Bberdasarkan hasil Sseleksi Nasional Onkyo Braille 2016, terdapat 5 karangan terbaik yang lolos ke seleksi tingkat Asia Pasifik, salah satunya, yaitu karya Tutus Setiawan dari Surabaya.
Bintang Kehidupan
Menjadi pembuka jalan kebaikan bagi orang lain tentu bukanlah hal yang mudah dilakukan, terlebih bagi seorang penyandang disabilitas netra. Terganggunya fungsi penglihatan yang dialami seorang tunanetra merupakan penghambat dirinya untuk dapat berpartisipasi aktif di dalam masyarakat. Jangankan membantu sesama, membantu dirinya sendiri lepas dari ketergantungan terhadap orang lain saja sulit dilakukan. Itulah anggapan masyarakat terhadap keberadaan disabilitas netra waktu itu. Anggapan semacam itu yang makin menyudutkan keberadaan tunanetra hidup di tengah masyarakat.

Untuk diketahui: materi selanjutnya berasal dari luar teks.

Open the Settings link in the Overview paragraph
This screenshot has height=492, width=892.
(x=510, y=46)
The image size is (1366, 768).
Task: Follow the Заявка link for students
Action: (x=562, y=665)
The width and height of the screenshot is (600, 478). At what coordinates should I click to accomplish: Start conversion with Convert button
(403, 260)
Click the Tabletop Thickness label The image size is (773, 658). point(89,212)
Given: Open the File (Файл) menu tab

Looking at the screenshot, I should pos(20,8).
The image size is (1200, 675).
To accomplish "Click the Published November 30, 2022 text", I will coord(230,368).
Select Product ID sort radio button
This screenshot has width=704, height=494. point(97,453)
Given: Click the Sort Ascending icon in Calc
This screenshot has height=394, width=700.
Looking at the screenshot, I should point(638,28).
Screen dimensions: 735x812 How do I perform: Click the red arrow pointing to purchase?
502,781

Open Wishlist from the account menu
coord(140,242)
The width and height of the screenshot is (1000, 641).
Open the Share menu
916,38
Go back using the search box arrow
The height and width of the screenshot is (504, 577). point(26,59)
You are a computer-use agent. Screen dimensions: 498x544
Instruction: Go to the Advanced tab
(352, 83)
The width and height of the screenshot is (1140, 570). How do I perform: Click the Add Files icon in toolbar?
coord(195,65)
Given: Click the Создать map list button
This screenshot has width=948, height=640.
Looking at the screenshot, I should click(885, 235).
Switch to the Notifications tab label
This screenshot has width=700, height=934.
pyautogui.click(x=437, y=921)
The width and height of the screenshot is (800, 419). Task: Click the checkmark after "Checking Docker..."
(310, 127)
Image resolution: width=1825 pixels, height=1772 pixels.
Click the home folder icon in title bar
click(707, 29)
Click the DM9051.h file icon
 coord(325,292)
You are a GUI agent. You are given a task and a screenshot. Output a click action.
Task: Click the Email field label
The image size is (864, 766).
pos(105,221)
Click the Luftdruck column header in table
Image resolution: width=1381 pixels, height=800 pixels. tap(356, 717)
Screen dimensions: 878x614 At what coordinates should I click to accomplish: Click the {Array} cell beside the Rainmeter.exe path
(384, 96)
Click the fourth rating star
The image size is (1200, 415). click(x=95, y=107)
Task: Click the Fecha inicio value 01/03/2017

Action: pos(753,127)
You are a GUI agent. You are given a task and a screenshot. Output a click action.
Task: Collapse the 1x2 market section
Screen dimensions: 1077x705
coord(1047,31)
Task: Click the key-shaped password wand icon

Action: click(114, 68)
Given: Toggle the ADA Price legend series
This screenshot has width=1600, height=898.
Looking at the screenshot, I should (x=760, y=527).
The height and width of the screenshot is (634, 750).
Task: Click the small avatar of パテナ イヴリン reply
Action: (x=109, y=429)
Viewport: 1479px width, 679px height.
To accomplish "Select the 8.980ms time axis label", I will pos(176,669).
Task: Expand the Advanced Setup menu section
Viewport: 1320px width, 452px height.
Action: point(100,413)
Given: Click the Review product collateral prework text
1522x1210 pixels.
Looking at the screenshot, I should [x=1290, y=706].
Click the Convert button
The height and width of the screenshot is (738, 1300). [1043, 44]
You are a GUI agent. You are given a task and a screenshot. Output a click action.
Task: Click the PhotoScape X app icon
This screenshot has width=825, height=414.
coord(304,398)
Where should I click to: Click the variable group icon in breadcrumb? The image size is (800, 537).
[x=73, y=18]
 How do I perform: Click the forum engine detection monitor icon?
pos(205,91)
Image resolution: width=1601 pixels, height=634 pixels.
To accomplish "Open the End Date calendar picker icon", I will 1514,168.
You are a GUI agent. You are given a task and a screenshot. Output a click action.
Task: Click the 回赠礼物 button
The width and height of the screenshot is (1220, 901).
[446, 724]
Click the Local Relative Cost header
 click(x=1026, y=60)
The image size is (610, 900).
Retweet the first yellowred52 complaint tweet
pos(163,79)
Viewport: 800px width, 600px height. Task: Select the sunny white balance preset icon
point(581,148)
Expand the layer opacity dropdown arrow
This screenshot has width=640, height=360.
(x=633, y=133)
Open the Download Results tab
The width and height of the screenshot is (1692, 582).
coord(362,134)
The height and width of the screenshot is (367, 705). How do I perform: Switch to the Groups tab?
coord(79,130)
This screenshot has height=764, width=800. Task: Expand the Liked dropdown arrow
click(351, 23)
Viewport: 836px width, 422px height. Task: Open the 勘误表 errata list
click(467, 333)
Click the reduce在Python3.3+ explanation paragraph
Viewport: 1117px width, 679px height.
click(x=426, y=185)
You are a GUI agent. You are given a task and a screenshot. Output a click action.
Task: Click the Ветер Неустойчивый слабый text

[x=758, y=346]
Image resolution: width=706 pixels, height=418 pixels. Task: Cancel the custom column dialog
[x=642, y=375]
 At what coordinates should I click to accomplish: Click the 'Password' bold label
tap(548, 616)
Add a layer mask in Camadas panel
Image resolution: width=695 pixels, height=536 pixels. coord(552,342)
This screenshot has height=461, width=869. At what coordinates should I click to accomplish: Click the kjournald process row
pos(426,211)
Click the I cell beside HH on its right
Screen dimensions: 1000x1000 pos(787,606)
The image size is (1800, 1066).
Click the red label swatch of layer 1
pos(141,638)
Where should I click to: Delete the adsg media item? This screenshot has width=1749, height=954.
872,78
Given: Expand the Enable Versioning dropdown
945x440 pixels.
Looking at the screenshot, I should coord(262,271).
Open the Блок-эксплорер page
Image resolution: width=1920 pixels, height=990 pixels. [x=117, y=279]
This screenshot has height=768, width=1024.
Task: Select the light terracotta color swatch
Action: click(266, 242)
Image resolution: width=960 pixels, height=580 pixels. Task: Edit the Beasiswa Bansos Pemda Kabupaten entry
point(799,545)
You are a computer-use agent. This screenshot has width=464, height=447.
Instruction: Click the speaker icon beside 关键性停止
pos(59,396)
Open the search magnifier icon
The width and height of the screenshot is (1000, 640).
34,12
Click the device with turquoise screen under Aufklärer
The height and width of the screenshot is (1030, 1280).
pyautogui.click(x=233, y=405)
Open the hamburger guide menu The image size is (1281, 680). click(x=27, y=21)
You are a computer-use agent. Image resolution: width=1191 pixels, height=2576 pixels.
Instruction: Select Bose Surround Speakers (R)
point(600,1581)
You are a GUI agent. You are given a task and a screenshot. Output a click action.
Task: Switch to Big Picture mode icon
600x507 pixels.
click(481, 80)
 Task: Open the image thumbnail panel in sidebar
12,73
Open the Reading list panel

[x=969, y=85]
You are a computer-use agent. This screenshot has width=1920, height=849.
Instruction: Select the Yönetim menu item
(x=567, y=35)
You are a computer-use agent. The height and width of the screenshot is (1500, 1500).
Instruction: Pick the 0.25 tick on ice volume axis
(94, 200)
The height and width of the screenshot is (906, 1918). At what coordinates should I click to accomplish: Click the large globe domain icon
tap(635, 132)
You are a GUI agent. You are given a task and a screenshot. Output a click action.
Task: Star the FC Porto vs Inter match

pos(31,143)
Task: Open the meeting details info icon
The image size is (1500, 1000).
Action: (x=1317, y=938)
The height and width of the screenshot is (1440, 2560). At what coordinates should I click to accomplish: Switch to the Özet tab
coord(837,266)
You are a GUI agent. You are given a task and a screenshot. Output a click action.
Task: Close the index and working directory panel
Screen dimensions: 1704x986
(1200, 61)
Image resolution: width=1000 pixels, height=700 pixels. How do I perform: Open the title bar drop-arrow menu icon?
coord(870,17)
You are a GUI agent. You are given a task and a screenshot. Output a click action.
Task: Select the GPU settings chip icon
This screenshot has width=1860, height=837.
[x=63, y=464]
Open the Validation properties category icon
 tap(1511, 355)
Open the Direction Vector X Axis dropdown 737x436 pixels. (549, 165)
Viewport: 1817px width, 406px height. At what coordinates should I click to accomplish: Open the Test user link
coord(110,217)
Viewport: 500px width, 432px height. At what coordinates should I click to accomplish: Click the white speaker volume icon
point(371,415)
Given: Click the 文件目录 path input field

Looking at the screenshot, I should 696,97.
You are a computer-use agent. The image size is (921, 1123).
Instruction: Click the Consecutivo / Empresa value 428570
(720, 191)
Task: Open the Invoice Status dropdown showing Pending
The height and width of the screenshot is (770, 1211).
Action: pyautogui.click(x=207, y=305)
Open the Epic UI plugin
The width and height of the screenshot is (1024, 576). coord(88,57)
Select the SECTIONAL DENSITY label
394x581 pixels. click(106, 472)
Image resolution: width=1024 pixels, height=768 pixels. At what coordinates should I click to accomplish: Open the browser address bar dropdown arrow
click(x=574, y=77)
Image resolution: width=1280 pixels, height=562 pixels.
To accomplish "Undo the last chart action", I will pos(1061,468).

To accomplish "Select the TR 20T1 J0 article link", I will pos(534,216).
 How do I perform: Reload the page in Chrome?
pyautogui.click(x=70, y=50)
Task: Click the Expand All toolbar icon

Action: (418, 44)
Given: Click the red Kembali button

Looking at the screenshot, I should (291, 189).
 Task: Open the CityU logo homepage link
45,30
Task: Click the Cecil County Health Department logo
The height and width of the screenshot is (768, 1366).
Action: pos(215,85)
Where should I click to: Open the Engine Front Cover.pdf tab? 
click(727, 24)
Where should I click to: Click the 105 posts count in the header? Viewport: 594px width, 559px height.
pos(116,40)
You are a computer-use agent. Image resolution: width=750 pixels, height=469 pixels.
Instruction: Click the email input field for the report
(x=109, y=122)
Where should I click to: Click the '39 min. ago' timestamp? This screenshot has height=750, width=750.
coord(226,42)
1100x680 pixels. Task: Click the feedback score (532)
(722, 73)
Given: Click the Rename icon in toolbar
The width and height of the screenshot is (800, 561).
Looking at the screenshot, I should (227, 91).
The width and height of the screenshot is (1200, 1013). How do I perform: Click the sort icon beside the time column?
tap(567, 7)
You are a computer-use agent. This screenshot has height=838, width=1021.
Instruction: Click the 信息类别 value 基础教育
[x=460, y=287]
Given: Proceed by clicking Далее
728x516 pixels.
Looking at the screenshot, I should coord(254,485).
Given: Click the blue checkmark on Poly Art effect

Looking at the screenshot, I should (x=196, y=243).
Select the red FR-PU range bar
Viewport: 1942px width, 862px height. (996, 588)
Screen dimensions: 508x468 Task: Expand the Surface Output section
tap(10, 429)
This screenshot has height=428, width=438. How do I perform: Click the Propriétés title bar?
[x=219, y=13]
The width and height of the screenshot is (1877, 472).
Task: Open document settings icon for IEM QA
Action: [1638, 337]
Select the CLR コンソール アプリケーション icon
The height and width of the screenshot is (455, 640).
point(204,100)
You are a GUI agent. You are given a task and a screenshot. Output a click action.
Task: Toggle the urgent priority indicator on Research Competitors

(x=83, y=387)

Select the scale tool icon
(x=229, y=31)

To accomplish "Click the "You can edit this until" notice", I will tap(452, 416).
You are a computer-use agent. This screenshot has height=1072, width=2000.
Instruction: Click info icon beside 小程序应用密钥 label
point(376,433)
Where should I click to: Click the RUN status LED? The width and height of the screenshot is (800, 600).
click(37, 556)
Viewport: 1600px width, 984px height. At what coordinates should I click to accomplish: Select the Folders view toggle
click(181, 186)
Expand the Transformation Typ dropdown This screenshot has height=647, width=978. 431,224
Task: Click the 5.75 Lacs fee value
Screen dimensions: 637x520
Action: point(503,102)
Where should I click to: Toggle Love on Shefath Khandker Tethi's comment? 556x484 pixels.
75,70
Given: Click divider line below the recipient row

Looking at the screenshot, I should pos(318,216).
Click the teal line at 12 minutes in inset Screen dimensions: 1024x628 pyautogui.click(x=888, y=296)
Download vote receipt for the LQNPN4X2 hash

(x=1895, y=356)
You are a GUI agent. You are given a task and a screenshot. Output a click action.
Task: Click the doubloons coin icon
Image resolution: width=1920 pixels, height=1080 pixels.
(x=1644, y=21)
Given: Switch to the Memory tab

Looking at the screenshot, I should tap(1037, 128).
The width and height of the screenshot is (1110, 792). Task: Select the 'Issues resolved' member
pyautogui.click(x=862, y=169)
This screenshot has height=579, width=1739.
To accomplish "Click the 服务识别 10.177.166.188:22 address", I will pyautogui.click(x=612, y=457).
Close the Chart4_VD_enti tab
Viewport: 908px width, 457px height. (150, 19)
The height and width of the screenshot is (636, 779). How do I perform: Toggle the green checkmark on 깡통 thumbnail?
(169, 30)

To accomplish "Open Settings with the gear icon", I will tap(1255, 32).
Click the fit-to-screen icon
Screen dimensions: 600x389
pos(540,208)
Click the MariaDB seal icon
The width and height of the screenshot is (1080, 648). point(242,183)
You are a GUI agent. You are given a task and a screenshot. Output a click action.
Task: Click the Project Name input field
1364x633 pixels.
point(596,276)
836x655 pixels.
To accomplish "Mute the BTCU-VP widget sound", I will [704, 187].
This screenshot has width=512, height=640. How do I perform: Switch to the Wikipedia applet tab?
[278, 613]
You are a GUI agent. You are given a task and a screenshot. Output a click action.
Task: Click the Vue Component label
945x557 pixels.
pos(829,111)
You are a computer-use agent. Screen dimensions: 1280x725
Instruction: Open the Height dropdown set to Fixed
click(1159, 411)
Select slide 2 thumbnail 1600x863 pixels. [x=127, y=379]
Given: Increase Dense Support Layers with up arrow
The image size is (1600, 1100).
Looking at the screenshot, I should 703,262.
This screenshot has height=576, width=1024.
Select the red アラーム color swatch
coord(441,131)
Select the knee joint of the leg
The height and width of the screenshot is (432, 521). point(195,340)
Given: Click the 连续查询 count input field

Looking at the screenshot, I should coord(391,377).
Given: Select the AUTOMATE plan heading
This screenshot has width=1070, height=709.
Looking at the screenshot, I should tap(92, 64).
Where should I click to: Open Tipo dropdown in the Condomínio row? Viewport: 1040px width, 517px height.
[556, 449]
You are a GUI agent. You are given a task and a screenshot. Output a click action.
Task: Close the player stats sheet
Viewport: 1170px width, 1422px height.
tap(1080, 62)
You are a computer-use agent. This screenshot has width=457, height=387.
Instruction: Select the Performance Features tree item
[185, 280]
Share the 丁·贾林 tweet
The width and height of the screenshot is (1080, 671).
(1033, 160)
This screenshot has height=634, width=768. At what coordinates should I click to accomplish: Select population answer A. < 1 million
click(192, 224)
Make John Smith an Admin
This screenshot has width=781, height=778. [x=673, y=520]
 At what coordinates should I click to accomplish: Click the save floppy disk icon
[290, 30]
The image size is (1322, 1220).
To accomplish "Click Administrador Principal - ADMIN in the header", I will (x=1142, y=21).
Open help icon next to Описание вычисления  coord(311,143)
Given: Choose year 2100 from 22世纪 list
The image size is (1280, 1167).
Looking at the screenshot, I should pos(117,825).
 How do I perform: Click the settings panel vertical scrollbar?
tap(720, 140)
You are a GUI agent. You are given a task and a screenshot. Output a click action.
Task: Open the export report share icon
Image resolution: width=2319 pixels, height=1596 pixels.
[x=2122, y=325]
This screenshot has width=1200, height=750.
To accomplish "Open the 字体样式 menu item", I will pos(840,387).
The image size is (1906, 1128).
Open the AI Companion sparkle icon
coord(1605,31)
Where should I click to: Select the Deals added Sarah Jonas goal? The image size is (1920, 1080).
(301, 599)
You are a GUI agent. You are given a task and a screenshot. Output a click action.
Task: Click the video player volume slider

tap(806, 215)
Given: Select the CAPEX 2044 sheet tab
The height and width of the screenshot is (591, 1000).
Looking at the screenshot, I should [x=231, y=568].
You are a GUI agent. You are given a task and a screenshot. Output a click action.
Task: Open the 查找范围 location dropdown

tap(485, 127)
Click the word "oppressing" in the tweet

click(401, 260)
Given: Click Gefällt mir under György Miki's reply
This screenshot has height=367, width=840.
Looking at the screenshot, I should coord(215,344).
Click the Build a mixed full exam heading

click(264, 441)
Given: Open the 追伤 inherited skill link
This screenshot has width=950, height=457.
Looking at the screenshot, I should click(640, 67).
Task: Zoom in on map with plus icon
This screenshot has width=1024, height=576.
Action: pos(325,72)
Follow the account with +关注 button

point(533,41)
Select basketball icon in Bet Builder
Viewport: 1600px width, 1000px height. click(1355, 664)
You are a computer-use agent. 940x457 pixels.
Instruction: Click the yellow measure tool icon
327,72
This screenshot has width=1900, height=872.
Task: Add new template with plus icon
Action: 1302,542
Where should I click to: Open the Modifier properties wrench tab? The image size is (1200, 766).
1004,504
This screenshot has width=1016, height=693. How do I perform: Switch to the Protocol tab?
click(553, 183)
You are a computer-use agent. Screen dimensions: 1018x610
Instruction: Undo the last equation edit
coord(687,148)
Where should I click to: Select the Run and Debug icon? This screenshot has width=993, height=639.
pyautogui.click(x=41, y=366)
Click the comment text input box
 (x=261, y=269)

Sebagai penyandang disabilitas netra, aku merasa tertantang untuk merubah paradikma negative dari masyarakat terhadaap sesama kaumku. Tekad kuat untuk mengentaskan kaum tunanetra dari lembah keterpurukkan membulatkan semangatku untuk menuntut ilmu setinggi-tingginya. Karena aku beranggapan, dengan ilmu yang cukup aku bisa mewujudkan tekadku tersebut.
Pada awal tahun 2000-an kondisi penyandang tunanetra dapat dikatakan terpuruk. Sebagai kota terbesar kedua di Negara Indonesia, keberadaan tunanetra di Surabaya sangat tertinggal bila dibandingkan dengan kota-kota lain. Hal tersebut ditunjukkan dengan adanya hambatan bagi penyandang tunanetra untuk mengenyam pendidikan di sekolah regular, sulitnya memperoleh pekerjaan yang diinginkan, tidak adanya fasilitas public yang akses, tidak adanya template Braille ketika pemilihan umum, sikap masyarakat yang menganggap individu tunanetra sebagai objek yang patut dikasihani, dan masih banyak lagi perlakuan diskriminasi lain yang dialami kaumku. Diskriminasi tersebut merupakan penghalang bagi kaum tunanetra untuk dapat hidup layak dan sejahterah di lingkungan masyarakat.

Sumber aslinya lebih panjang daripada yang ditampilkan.